DA SVOLGERE
• 1. Per favore, copia dal testo sui decreti della Comune il passo che va da "Il 20 aprile" a "dal 18 marzo.".
• 2. In base al testo sui decreti della Comune, spiega perché il 27 aprile vennero soppresse le multe e le trattenute sui salari operai.

TESTO DEL DOCUMENTO

········

Il 12 aprile fu decretata la demolizione della colonna Vendòme,  in quanto «un monumento di barbarie, un simbolo di forza bruta e di falsa gloria, un'affermazione del militarismo, una negazione del diritto internazionale, un insulto permanente dei vincitori ai vinti, un attentato perpetuo a uno dei tre grandi principi della Repubblica francese, la Fraternità ». L'abbattimento della colonna era stato proposto dal pittore Gustave Courbet.  Il pomeriggio del 16 maggio la colonna venne abbattuta.

https://it.wikipedia.org/wiki/Colonna_Vend%C3%B4me

Il 14 aprile fu decretato il divieto di arresto arbitrario e il 18 aprile fu stabilito l'obbligo, in caso di arresto, di redigere un processo-verbale.  Il 22 aprile fu approvato il decreto che stabiliva tribunali eguali per tutti, eleggibilità dei giudici, istituzione della corte dei giurati - formata solo da membri della Guardia nazionale - funzione del pubblico ministero affidata al procuratore della Comune e libertà di difesa.

Il 16 aprile fu approvato il progetto sulle officine inattive. Si affermava che in seguito della «vile fuga» di alcuni proprietari di officine, erano cessate molte attività necessarie alla vita della Comune con una grave «minaccia alle risorse vitali degli operai». Si dava mandato ai sindacati di individuare, attraverso una commissione d'inchiesta, le officine inattive, di assegnarle a cooperative di operai e di costituire un tribunale arbitrale che definisse la misura degli indennizzi ai proprietari.  

Il 20 aprile la Commissione esecutiva proibì il lavoro notturno dei fornai, fissandone l'applicazione al 27 aprile. La protesta dei proprietari dei forni provocò una nuova riunione della Commissione che reiterò il decreto, fissandone l'entrata in vigore al 3 maggio.

Pur commentando favorevolmente il decreto, il giornale Le Prolétaire rimproverò al Consiglio di non comprendere tutti i lavoratori «in una serie di riforme fondamentali, quali il massimo delle ore lavorative e il minimo salariale».In effetti Leó Frankel propose due volte l'istituzione della giornata lavorativa di otto ore, ma le proposte non vennero accolte. In compenso, il 27 aprile vennero soppresse per decreto le multe e le trattenute sui salari operai, in quanto «diminuzione mascherata dei salari [...] spesso imposte con pretesti futili», e fu imposta la restituzione delle multe inflitte dal 18 marzo.

········

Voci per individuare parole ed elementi
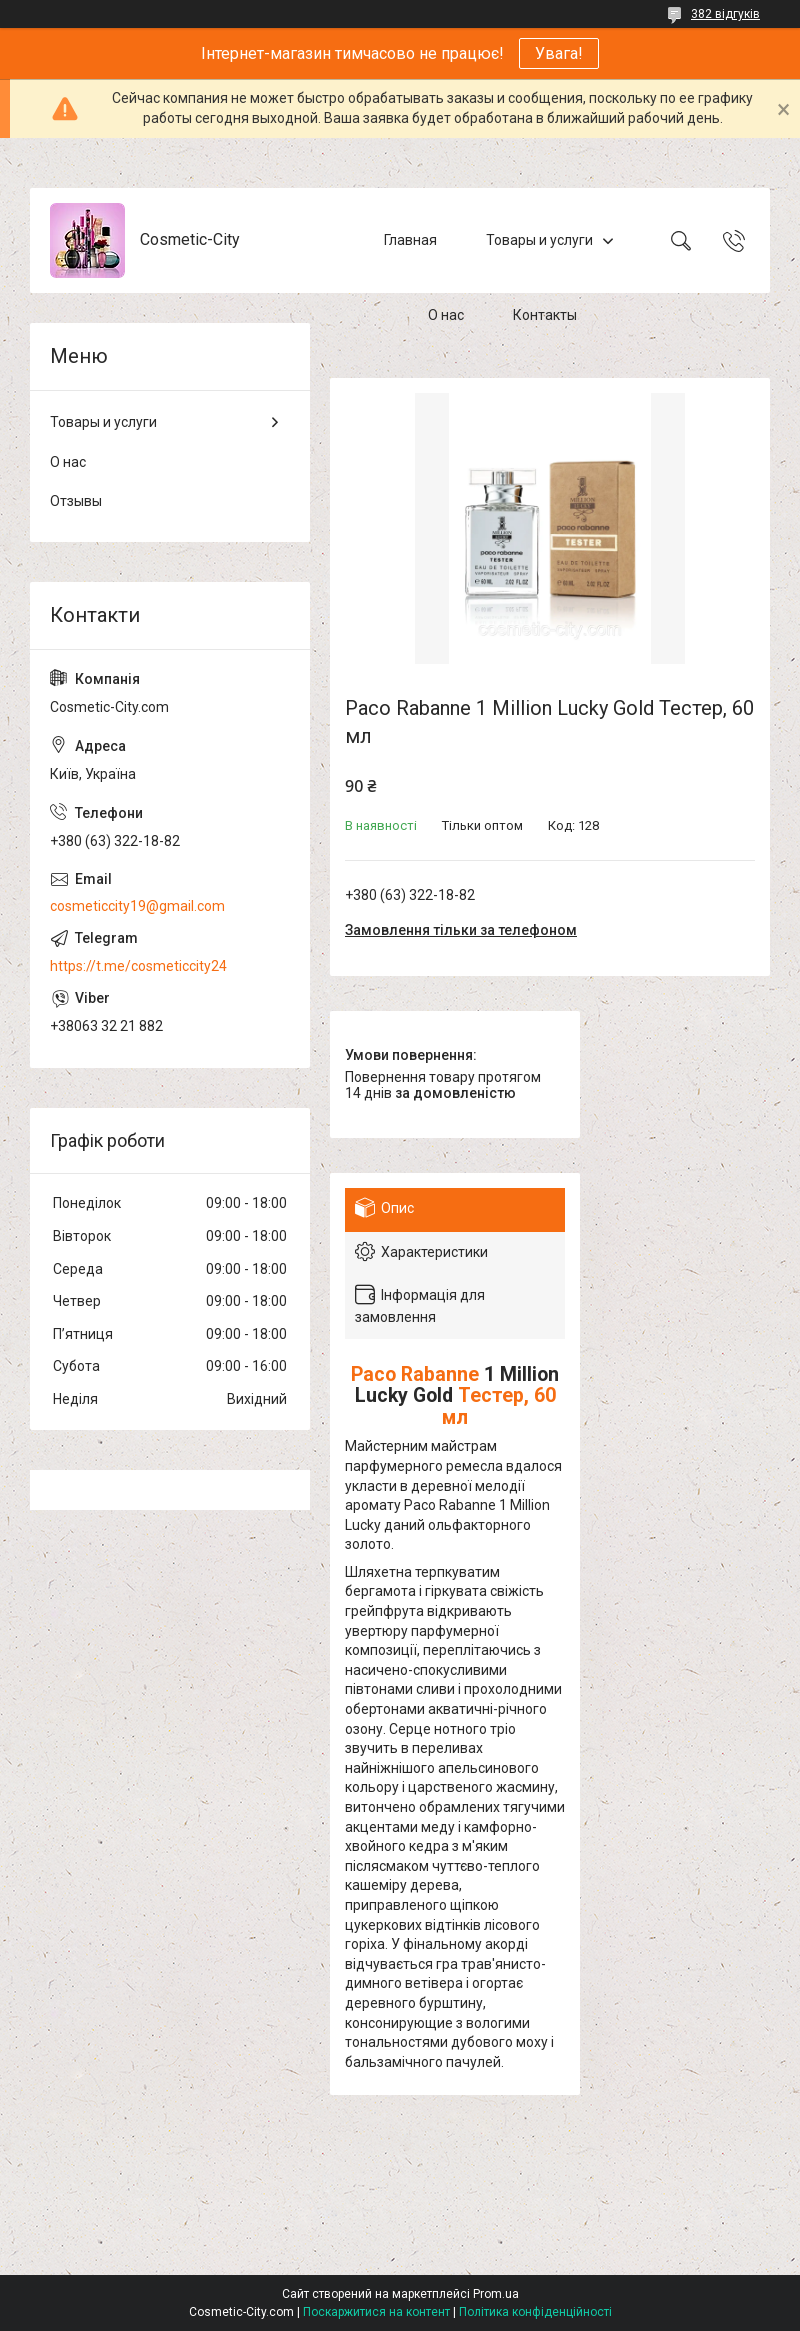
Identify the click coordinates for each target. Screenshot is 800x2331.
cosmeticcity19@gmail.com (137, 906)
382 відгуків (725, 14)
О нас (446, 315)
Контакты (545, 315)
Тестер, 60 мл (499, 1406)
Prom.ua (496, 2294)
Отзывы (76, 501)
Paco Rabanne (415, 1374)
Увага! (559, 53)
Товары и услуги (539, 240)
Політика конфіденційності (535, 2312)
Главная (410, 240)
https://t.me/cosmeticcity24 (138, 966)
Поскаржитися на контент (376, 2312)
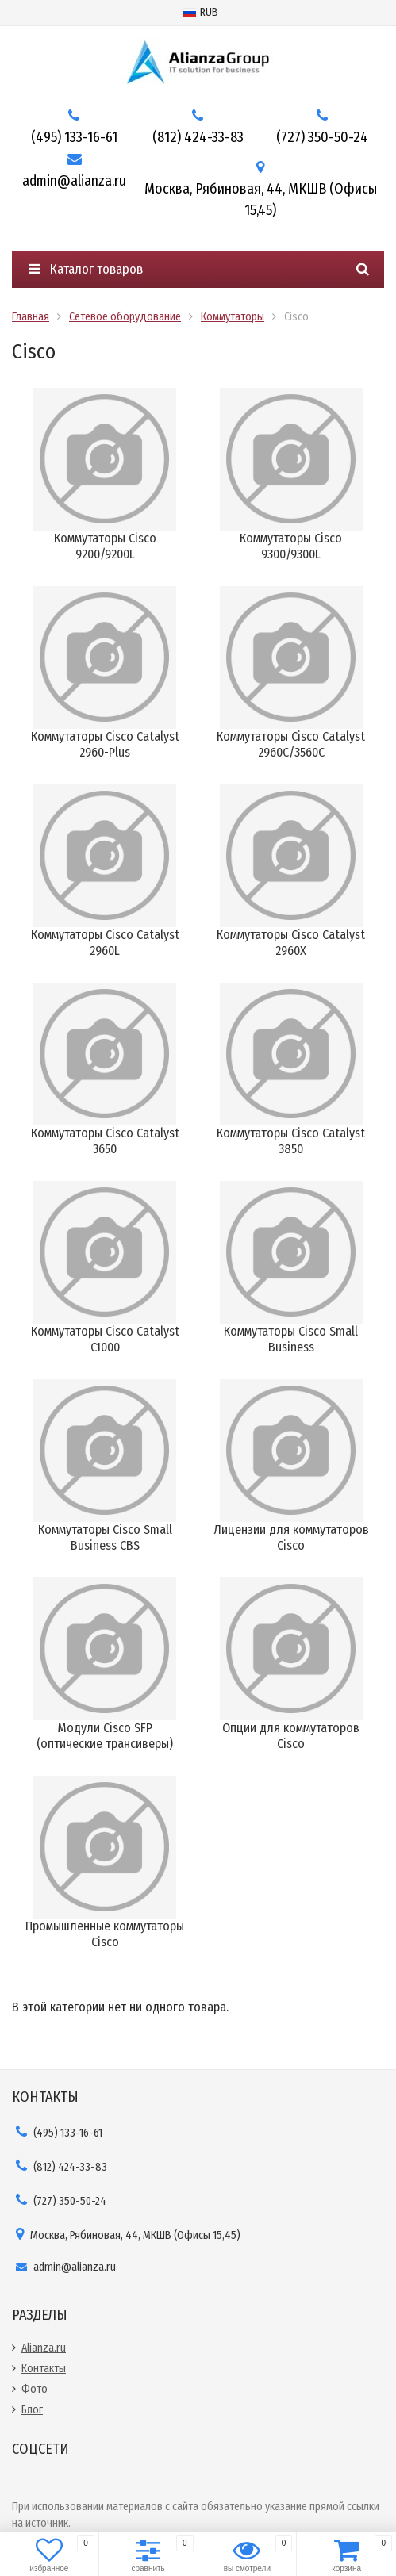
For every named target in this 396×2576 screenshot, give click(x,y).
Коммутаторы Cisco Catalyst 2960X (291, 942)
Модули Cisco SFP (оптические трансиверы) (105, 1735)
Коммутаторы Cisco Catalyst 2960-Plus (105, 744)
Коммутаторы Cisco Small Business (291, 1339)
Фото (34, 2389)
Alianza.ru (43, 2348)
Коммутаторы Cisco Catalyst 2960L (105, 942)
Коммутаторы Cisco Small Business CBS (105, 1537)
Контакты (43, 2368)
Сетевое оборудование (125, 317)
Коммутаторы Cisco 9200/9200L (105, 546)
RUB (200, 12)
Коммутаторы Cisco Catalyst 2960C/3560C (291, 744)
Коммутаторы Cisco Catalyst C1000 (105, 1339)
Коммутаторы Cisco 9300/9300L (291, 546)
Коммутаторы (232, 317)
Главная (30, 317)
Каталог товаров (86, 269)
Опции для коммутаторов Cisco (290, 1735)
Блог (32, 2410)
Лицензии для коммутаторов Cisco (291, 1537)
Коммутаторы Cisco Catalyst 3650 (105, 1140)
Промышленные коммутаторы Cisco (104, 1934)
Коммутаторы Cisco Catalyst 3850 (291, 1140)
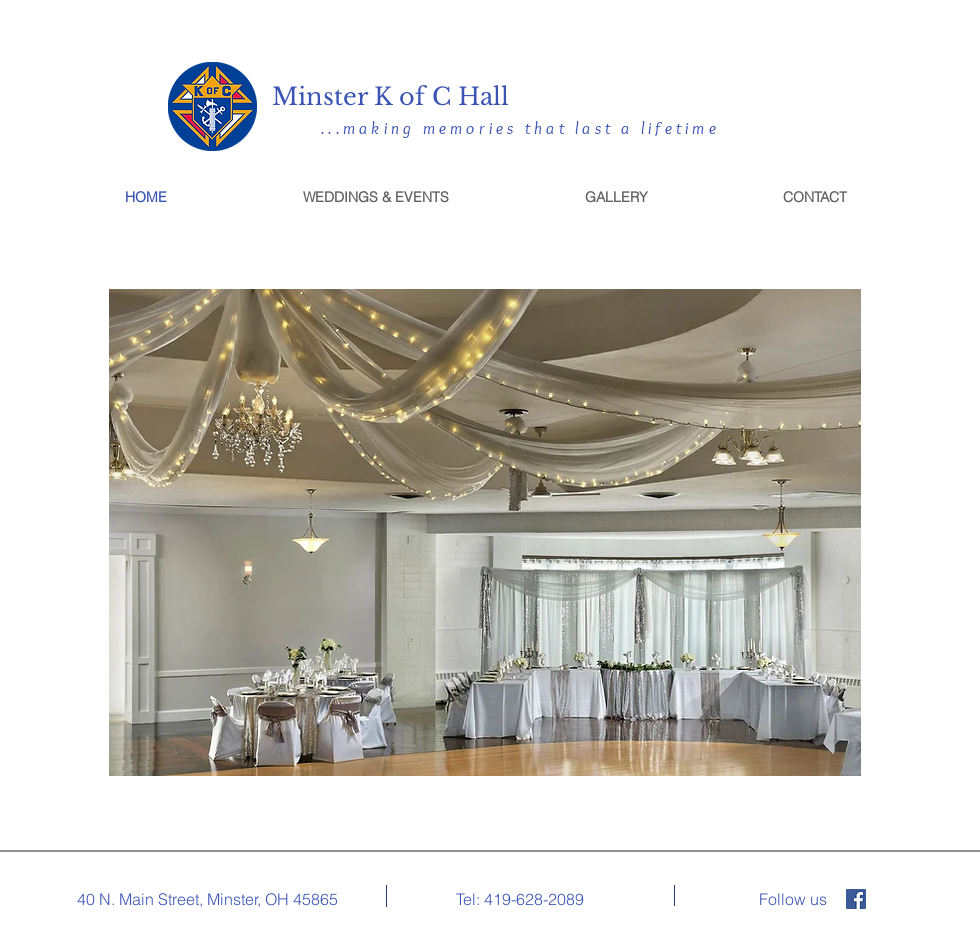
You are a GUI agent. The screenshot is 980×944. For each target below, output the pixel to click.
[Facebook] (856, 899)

········

SOLUZIONI PER COMPITO
• 1.
Il 20 aprile la Commissione esecutiva proibì il lavoro notturno dei fornai, fissandone l'applicazione al 27 aprile. La protesta dei proprietari dei forni provocò una nuova riunione della Commissione che reiterò il decreto, fissandone l'entrata in vigore al 3 maggio.

Pur commentando favorevolmente il decreto, il giornale Le Prolétaire rimproverò al Consiglio di non comprendere tutti i lavoratori «in una serie di riforme fondamentali, quali il massimo delle ore lavorative e il minimo salariale».In effetti Leó Frankel propose due volte l'istituzione della giornata lavorativa di otto ore, ma le proposte non vennero accolte. In compenso, il 27 aprile vennero soppresse per decreto le multe e le trattenute sui salari operai, in quanto «diminuzione mascherata dei salari [...] spesso imposte con pretesti futili», e fu imposta la restituzione delle multe inflitte dal 18 marzo.

• 2. Vennero soppresse perché erano considerate una «diminuzione mascherata dei salari». Il decreto aggiungeva che spesso erano imposte con pretesti futili.